Published on 06/03/2026

The Committee for Macroprudential Policies met twice in 2025, on 13 June and 4 December.

At each meeting it examined the risks to the Italian financial system, assessing that its conditions are generally favourable, albeit in a context marked by high global uncertainty. The low risk premiums prevailing in international markets may in fact encourage economic agents to take on more debt and increase the likelihood of sharp drops in asset prices in the event of changes in investors' risk appetite. The financial situation of Italian households and firms remains sound overall. The banking sector can rely on high levels of capitalization and profitability. However, in an uncertain macroeconomic environment, there are still risks of a deterioration in asset quality. The insurance sector's solvency and liquidity ratios continue to improve. Risks in the asset management and pension fund sectors are limited. The prudent fiscal policy mitigates the risk that external tensions could be amplified in Italy.

The Committee also discussed initiatives under way to simplify financial regulation in the European Union. It reiterated that regulatory review actions should not trigger a phase of deregulation or departure from international standards and that they should be implemented in close coordination with the relevant authorities.

The Committee has been closely monitoring - and will continue to do so in 2026 - developments in household investments in complex or potentially very risky instruments, such as certificates and crypto-assets. These investments could in fact expose holders to significant losses and fuel bouts of distrust in the financial system. The Committee therefore welcomes and supports the analyses promoted by the Ministry of Economy and Finance on the adequacy of existing safeguards for investments in crypto-assets by retail investors.

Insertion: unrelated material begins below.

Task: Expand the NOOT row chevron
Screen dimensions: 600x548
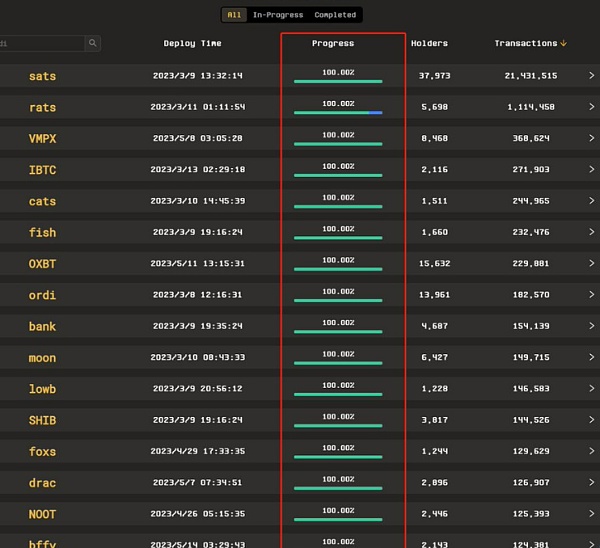Action: [x=590, y=514]
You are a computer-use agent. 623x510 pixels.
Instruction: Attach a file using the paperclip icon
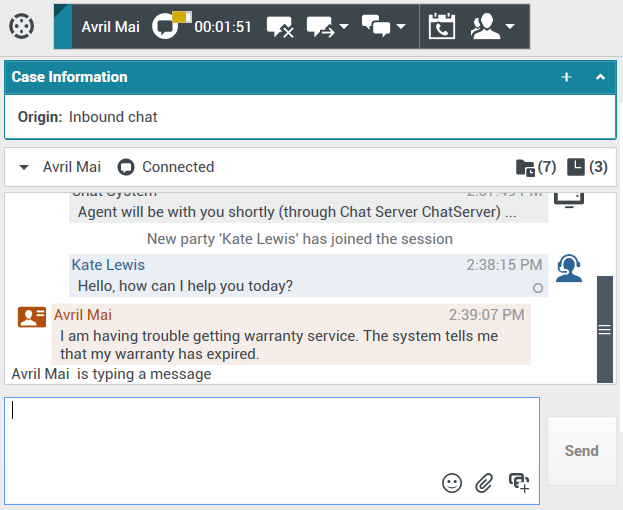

Work began on preparing an analytical framework for carrying out the tasks entrusted to the Committee under the legislation on assessing the risks associated with the use of fallback provisions in index‑linked contracts and financial instruments. The Committee could be called upon to fulfil these tasks if an index of systemic importance for the European Union market were to be discontinued. The analytical framework will be finalized in 2026.

The Committee has not issued recommendations to its constituent authorities or reports on the appropriateness of adopting measures to safeguard financial stability, considering that the initiatives put in place by individual authorities in their respective areas of competence are appropriate. Depending on the evolution of the risks linked to the stability of the Italian financial system, the Committee stands ready to take action to limit them, if necessary, within the remit assigned to it by law.